Add feature to OCR the pages of each PDF without a text layer, so text appear in Alfresco search results

chris001 commented 9 years ago

Would it be possible to add a feature to the Alfresco PDF Toolkit. "Add OCR'ed Searchable Text Layer to Existing PDF Documents that have no searchable text layer," and make it compatible with the new 5.0.

Details of a sensible open source implementation below:

1.Identify all PDF's with no text layer in the repository (it’s easy to identify, in Alfresco, between a PDF with or without a text layer, use the PDFBox library included in Alfresco) and run the following actions, a custom ContentTransformer, on each one of these PDFs:

split each PDF document into multiple images : one for each page - the open source tool to use is PDFtk.
run an OCR engine on each image (page), in order to extract the text (and layout) from the image. The input is a PDF document, the output is a hOCR file. The open source tool to use is Tesseract-ocr.
merge each image page and the its corresponding hOCR file into a PDF. The result will contain the visual content from the input image with a hidden text layer from the hOCR file. The open source tool to use is hOcr2Pdf.
merge back all PDF's created for each page into a single PDF. The open source tool to use is PDFJoin.

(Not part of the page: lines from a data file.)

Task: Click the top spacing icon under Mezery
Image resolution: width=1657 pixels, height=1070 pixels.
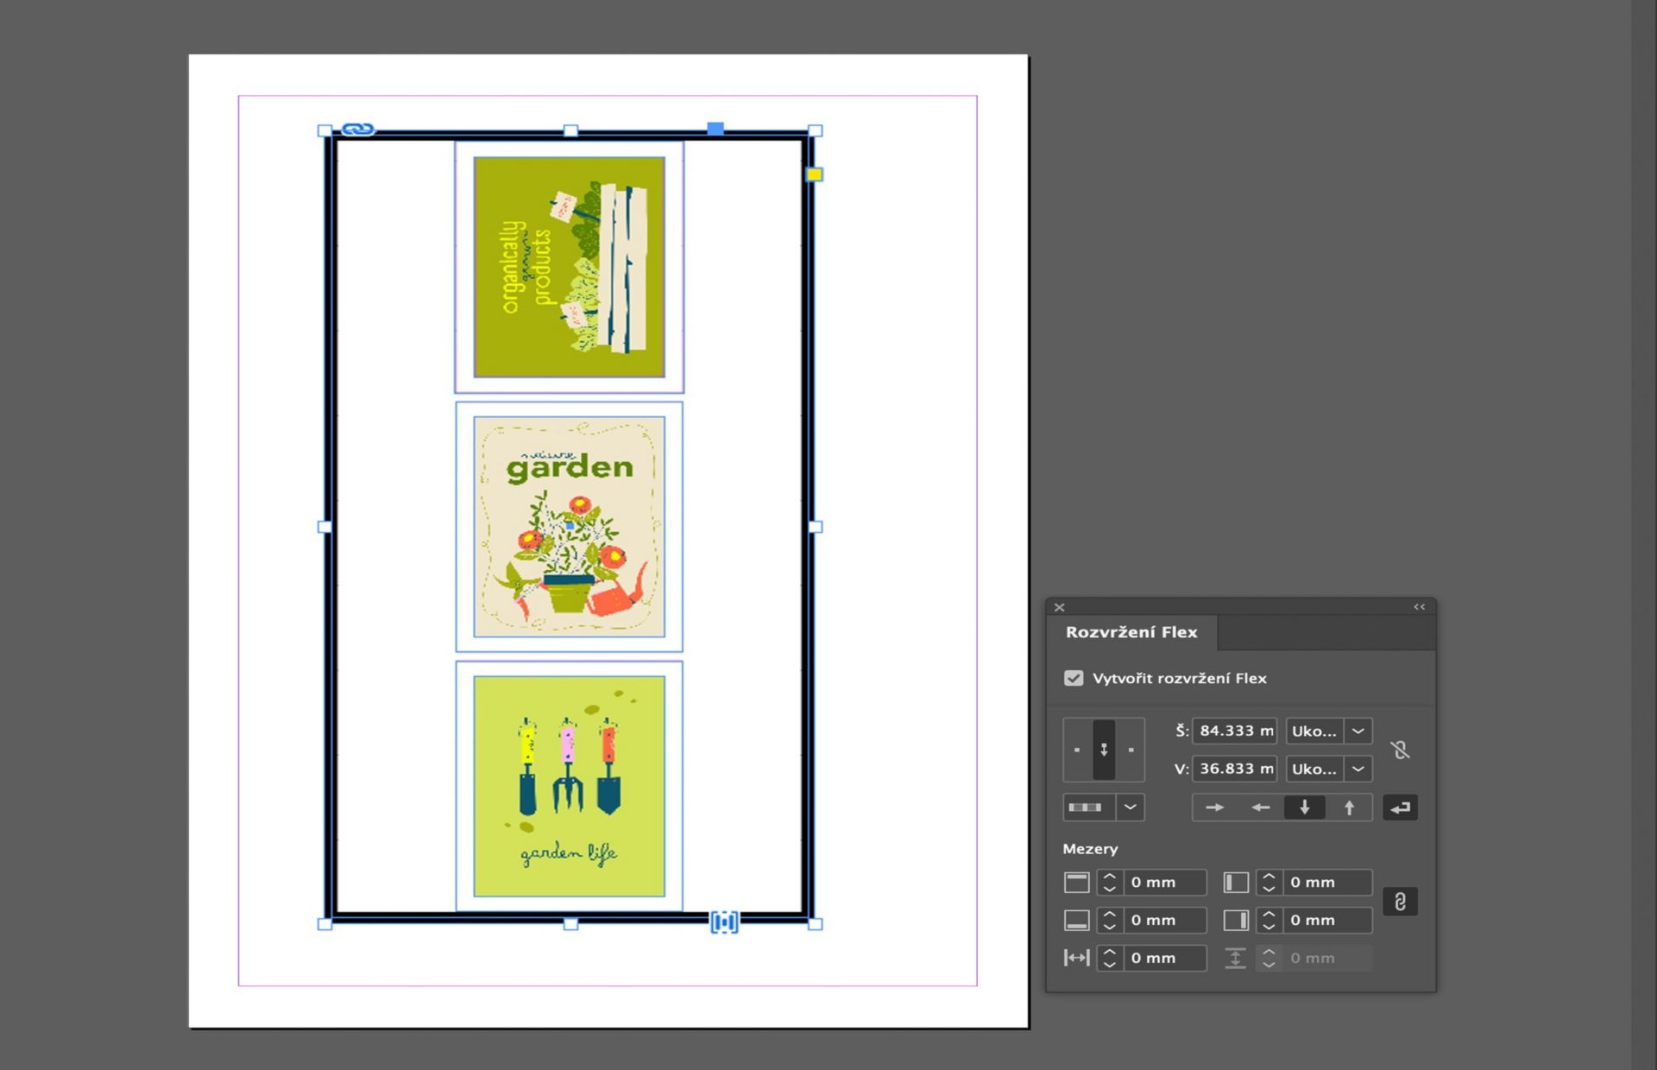Action: click(1077, 881)
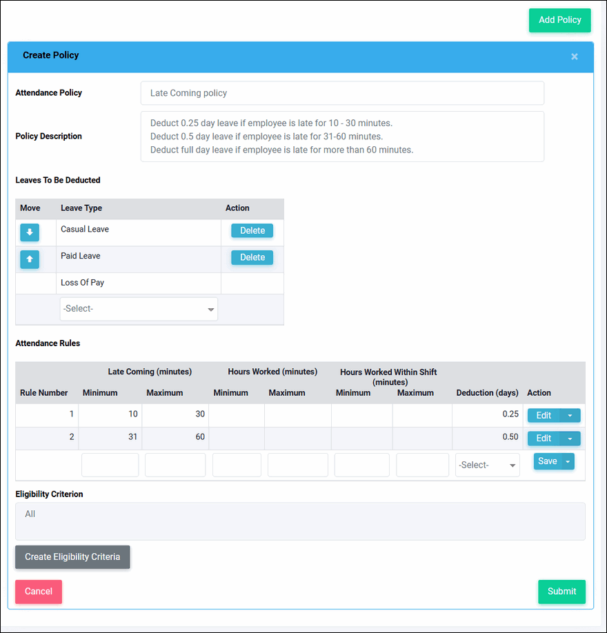The width and height of the screenshot is (607, 633).
Task: Save the new attendance rule
Action: point(547,461)
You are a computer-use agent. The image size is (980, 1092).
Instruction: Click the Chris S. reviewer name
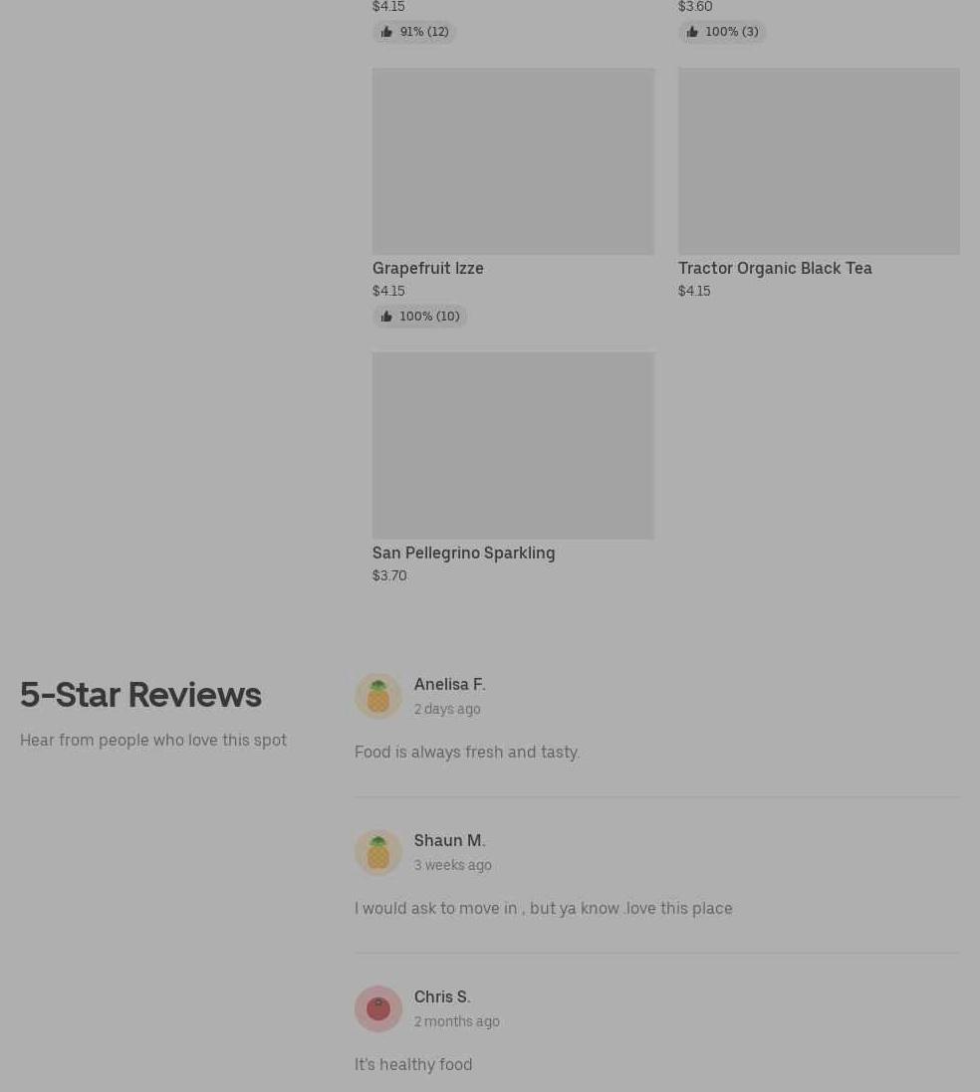[442, 997]
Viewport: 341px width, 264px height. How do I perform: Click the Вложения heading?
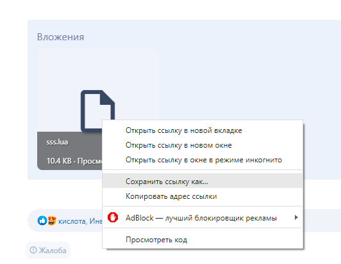pos(60,37)
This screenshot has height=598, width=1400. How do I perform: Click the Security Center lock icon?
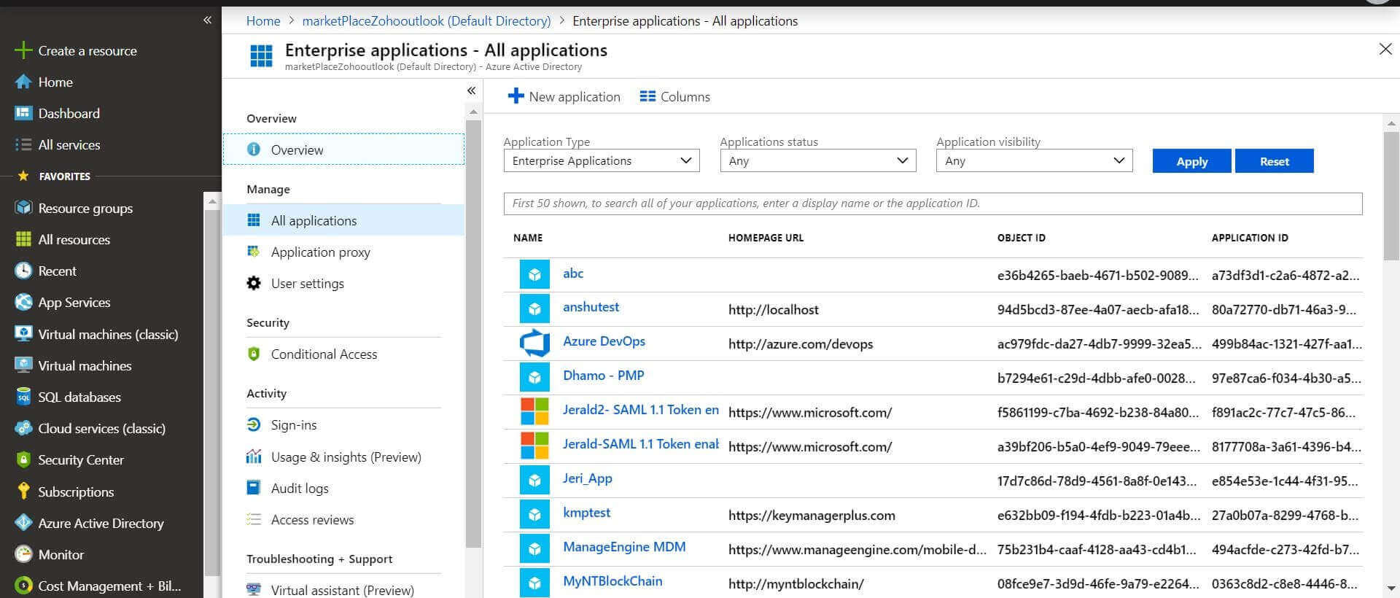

A linux script would run the whole process, called from Alfresco through a custom ContentTransformer. This is a special ContentTransformer because it has an identical source & target Mime type! We don’t want Alfresco to use this ContentTransformer in an uncontrollable way, so we created it as “unregistered”, which means that they are not find-able through the Transform service and can be called only by direct reference. Furthermore, as the OCR processing can be quite demanding for the server processor, best run it at night.

Every night, a job uses PDFBox to find the new PDF documents in the repository with no text layer, and it automatically calls the custom ContentTransformer on each one of them. Then, the job creates a new version of the PDF document in the repository from the ContentTransformer output.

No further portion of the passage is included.